Revelado o novo mapa da agricultura brasileira: onde a terra tem mais potencial
Uma ferramenta essencial para o futuro da agricultura no Brasil acaba de ser atualizada e disponibilizada ao público. O mapa de aptidão agrícola das terras do Brasil, na escala de 1:500.000, oferece uma visão regional detalhada do potencial de uso do solo para lavouras em três níveis de manejo, além de indicar áreas mais adequadas para pastagem plantada, silvicultura ou pastagem natural. Os estudos que fundamentam essa classificação foram desenvolvidos por pesquisadores da Embrapa Solos (RJ) e do Instituto Brasileiro de Geografia e Estatística (IBGE), com financiamento do Ministério da Agricultura e Pecuária (Mapa).

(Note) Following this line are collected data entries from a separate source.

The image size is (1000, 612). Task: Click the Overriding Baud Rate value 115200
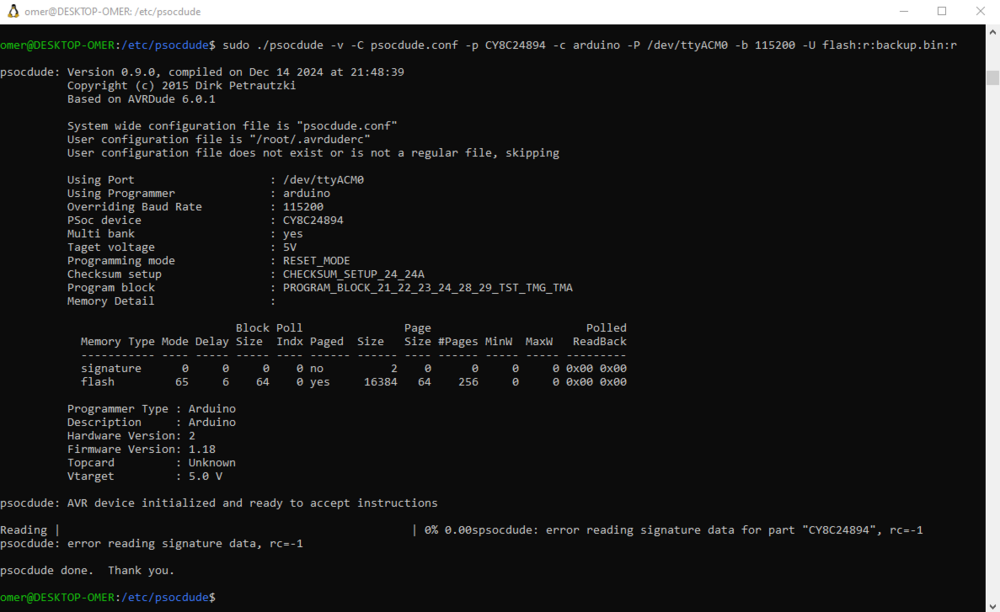point(303,207)
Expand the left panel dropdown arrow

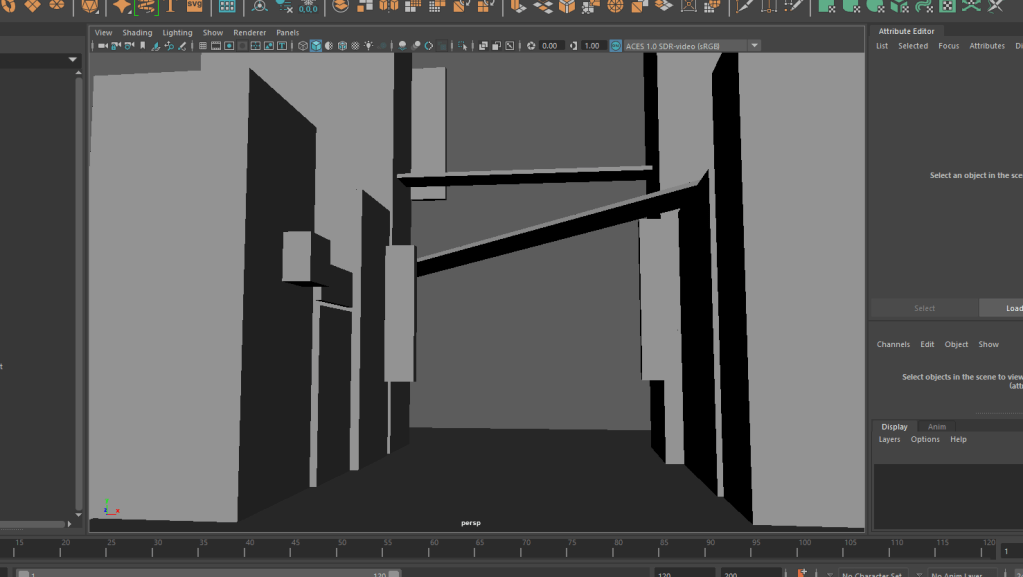[72, 60]
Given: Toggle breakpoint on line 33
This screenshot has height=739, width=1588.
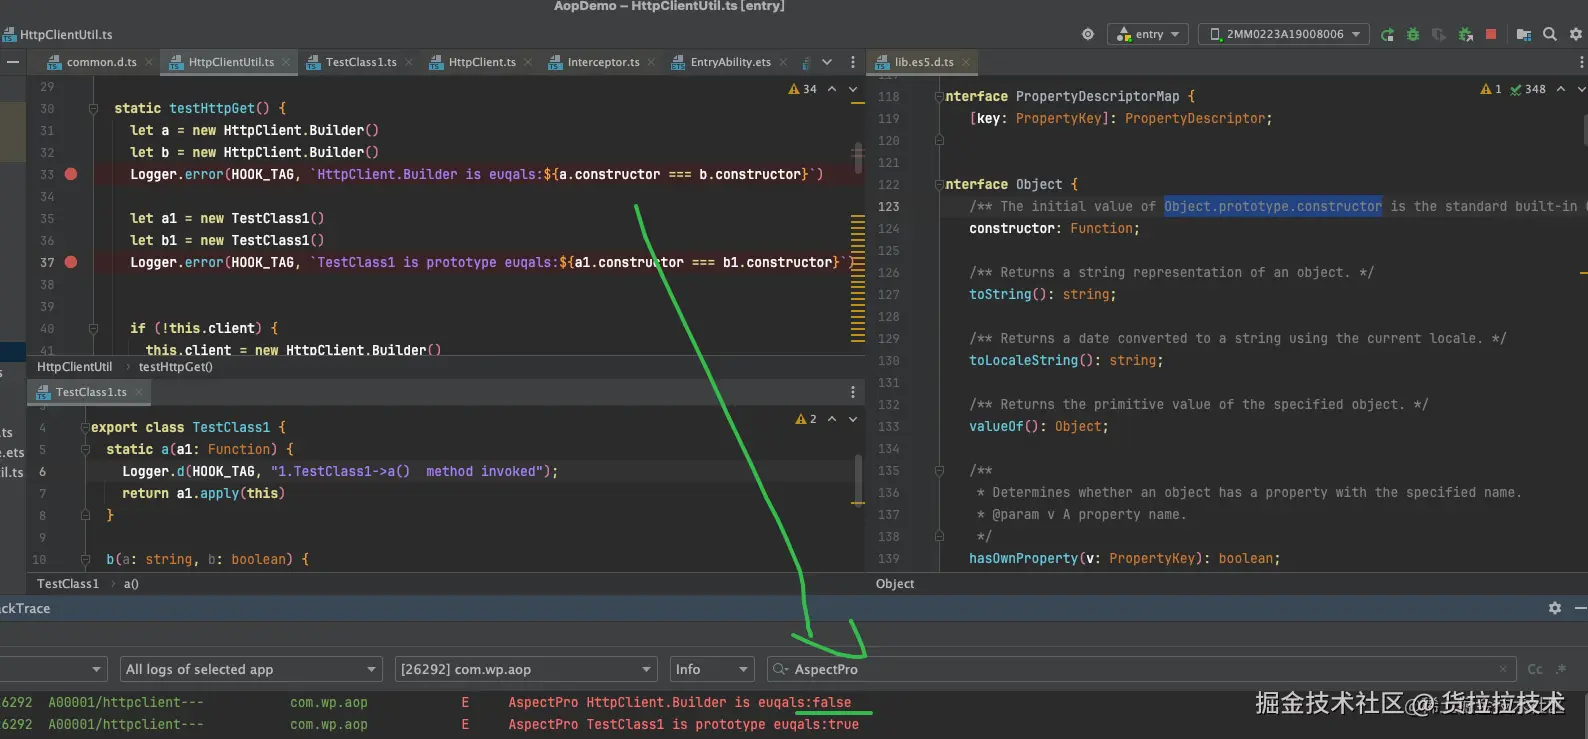Looking at the screenshot, I should (x=71, y=174).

O mapa está acessível gratuitamente nas plataformas Infraestrutura de Dados Espaciais da Embrapa (GeoInfo) e no Portal de Dados da Plataforma Tecnológica do PronaSolos. Este valioso ativo cartográfico servirá de base para a formulação de políticas públicas relacionadas ao uso da terra e para a tomada de decisões em escala regional, visando a conservação e a sustentabilidade da atividade agrícola. A versão atual é considerada uma segunda aproximação, e passará por uma etapa final de revisão e aprimoramento para complementar e refinar as informações.

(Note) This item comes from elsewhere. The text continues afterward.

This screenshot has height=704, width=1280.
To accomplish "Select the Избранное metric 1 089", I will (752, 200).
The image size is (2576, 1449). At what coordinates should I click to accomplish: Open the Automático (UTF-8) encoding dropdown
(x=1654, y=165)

Compreendendo o potencial: níveis de manejo e fatores limitantes
A metodologia empregada para a criação do mapa avaliou as terras quanto às suas possibilidades de aproveitamento agropecuário, considerando suas qualidades naturais e a viabilidade de melhoria das condições agrícolas através do uso de insumos e da aplicação de diversas práticas de manejo, em distintos níveis tecnológicos.

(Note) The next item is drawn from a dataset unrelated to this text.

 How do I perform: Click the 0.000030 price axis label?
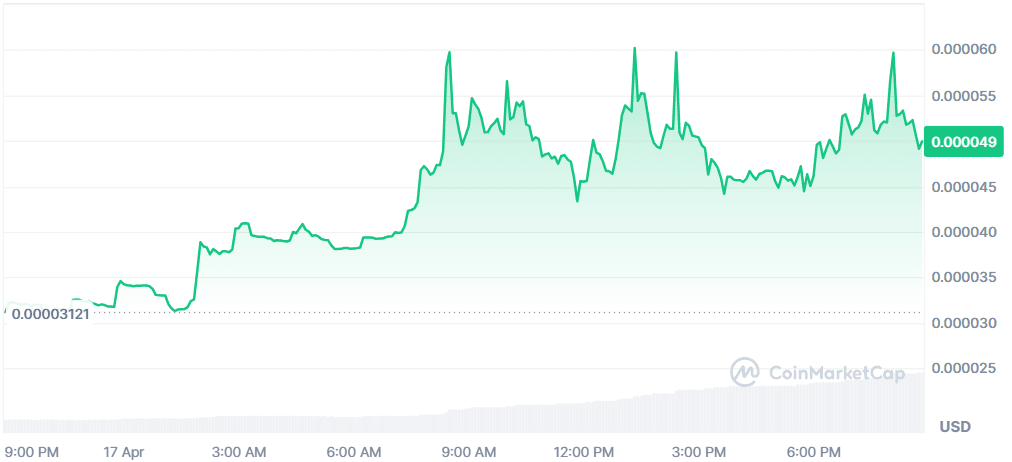pos(963,324)
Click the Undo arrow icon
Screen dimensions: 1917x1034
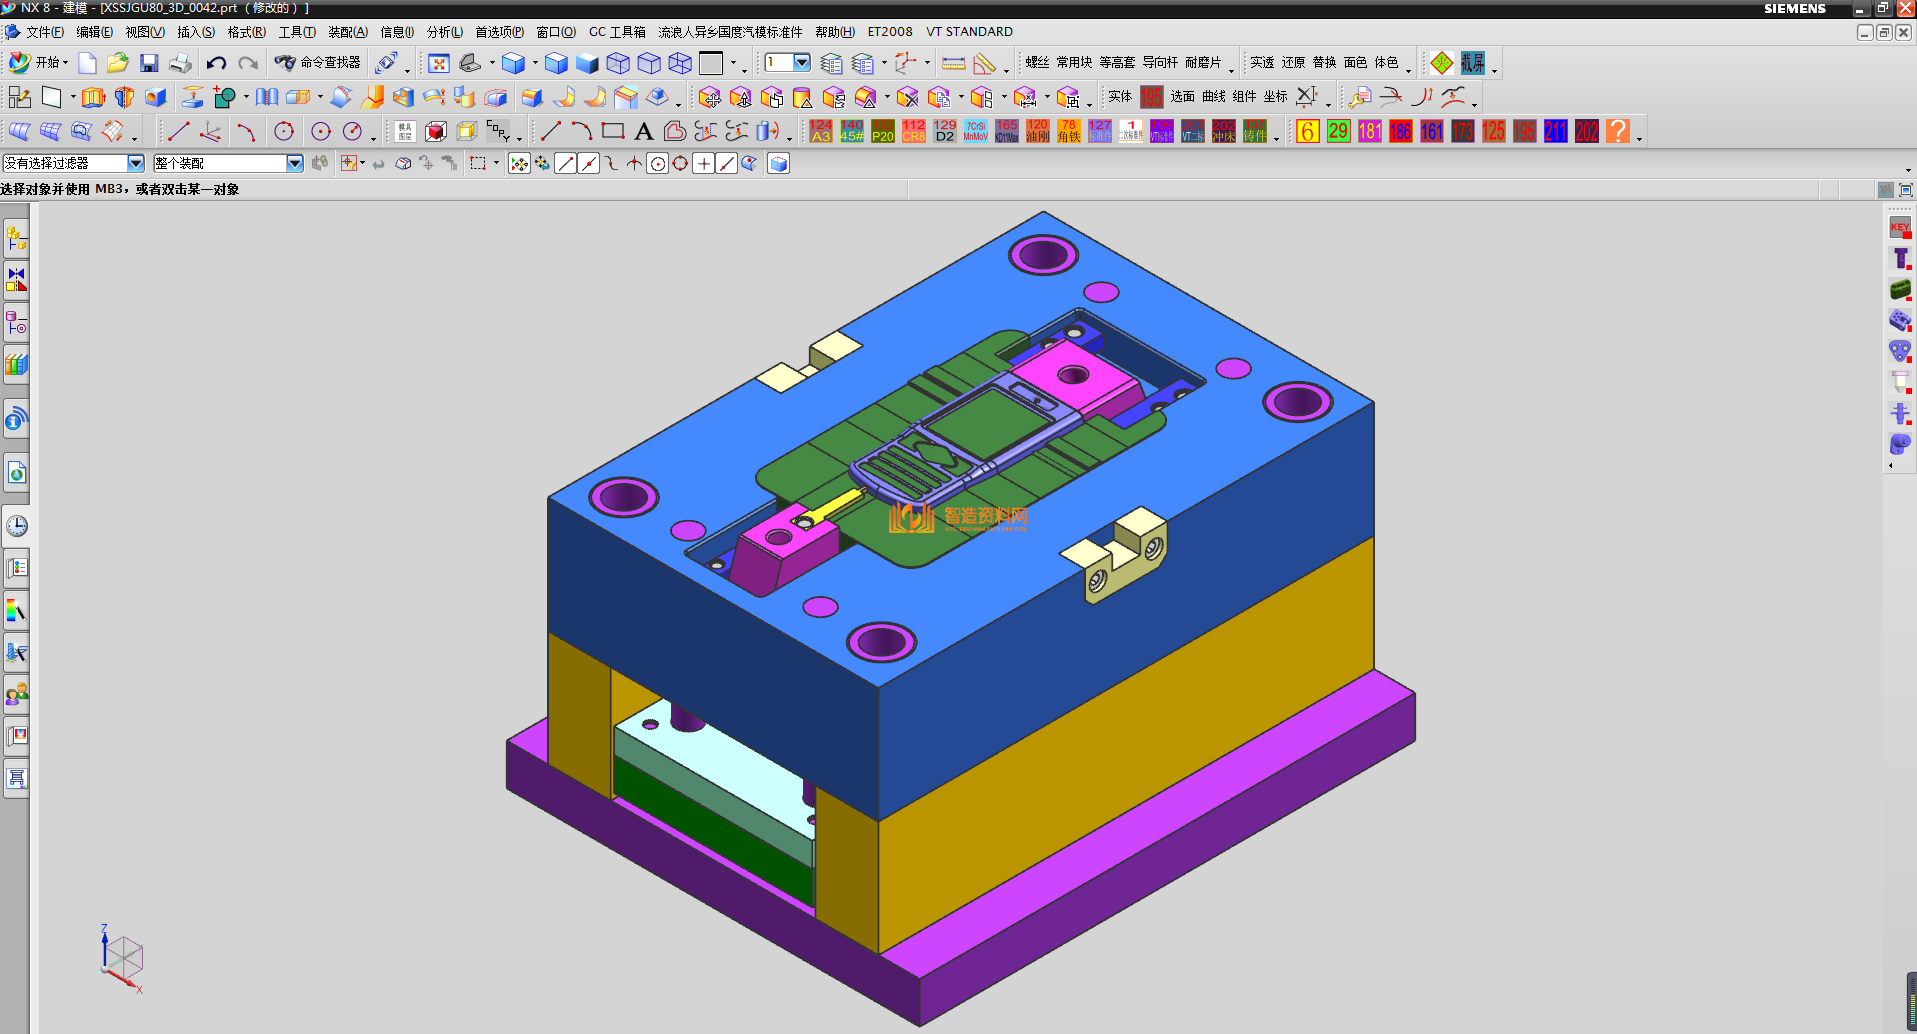point(216,64)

Para cada tipo de solo, foram analisadas as possíveis interações entre os atributos mais relevantes para os cinco fatores que limitam o uso agrícola da terra: deficiência de fertilidade, escassez de água, deficiência de oxigênio (ou excesso de água), suscetibilidade à erosão e impedimentos à mecanização. No caso da aptidão para silvicultura, o fator “impedimentos ao enraizamento” foi considerado adicionalmente.
Para cada um desses fatores, os pesquisadores atribuíram graus de limitação – nulo, ligeiro, moderado, forte, muito forte, extremamente forte e intermediários – que expressam o desvio das terras em relação a uma situação ideal. Levando em conta as diferentes condições socioeconômicas do agricultor, foram definidos três níveis de manejo (A, B e C), representando distintos níveis tecnológicos: o nível A, para técnicas simples e rudimentares; o nível B, com recursos tecnológicos intermediários, adequado a produtores de média capacidade de investimento; e o nível C, correspondente à agricultura moderna altamente tecnificada, com aplicação intensiva de capital e tecnologia.
De acordo com o pesquisador da Embrapa Amaury de Carvalho Filho, essa diferenciação permite identificar o potencial de uso das terras tanto para pequenos produtores rurais, com baixo grau de instrução e descapitalizados, quanto para agricultores de nível médio e para a agricultura em escala empresarial. “Assim, por exemplo, uma determinada área com condições topográficas ou de solo desfavoráveis ao emprego de máquinas e implementos agrícolas pode não ser apropriada para a implantação de lavouras altamente tecnificadas, que requerem grande escala de produção, mas em contrapartida pode apresentar boas condições para o uso com agricultura familiar, em nível tecnológico mais baixo, possibilitando boa rentabilidade com modesto emprego de capital”, explica.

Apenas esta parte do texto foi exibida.